We planted 7 Tête-à-Tête daffodills in each pot. We watered thoroughly. For the next 8 to 10 weeks, the bulbs need to be in a dark and cool environment. We are lucky to have a fridge available to mimic the dark, cold of winter. (There are plenty of other places to help the bulbs chill out: mudrooms, garages, cold frames, even in the garden bed. The key is to keep them in a cold (but not freezing) dark place.)
We keep our bulbs in the fridge at around 48°F and cross our fingers that the bulbs would be comfortable and set to work growing roots. (Sometimes fridges can be too chilly for bulbs.) One caveat for using a refrigerator is not to store fruit in the fridge with the bulbs.

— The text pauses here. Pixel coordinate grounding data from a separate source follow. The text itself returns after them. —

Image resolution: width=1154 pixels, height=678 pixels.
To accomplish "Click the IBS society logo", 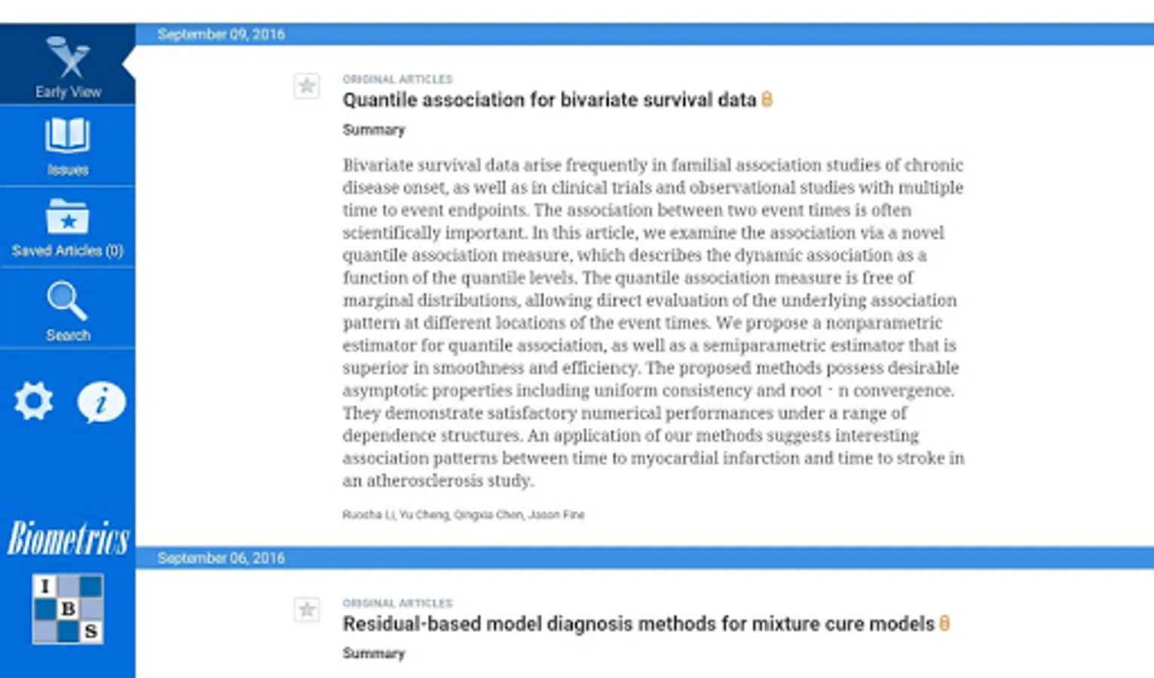I will [68, 609].
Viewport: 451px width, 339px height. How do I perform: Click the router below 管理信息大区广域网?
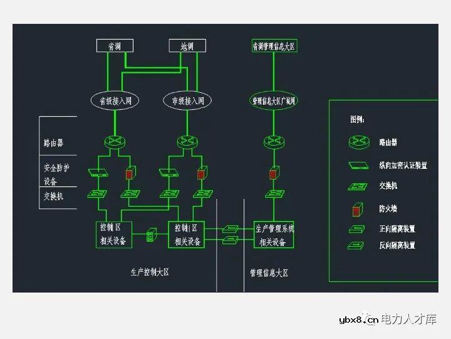(x=274, y=142)
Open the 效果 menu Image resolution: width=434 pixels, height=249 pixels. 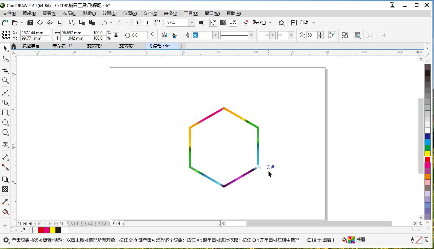point(109,13)
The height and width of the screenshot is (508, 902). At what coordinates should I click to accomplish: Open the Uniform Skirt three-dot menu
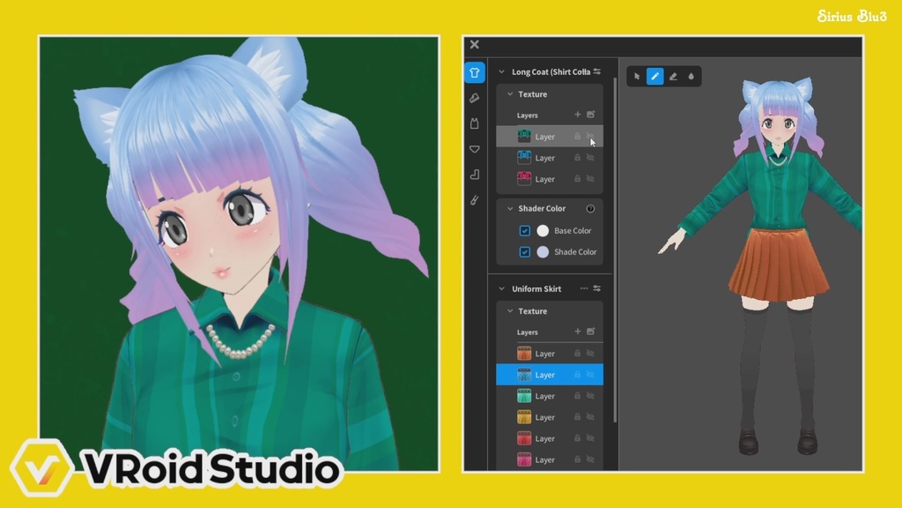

Some fruits, particularly apples, release ethylene gas, which stops the flowers from developing.
No Apples in the ‘Fridge!
We’ll keep the soil moist throughout the winter, watching and watiting for the little shoots to poke through.
Pamela and Diana
P.S. If you want to learn more about forcing bulbs, here are some books to consult:
Bulb Forcing for Beginners and the Seriously Smitten by Art Wolk
Bulbs: The Time-Life Gardener’s Guide
Beautiful Bulbs: Simple Secrets for Glorious Gardens – Indoors and Out by Georgeanne Brennan and Mimi Luebbermann
If you have questions, send us an email at firstname.lastname@example.org or call 725-5242. We are happy to help!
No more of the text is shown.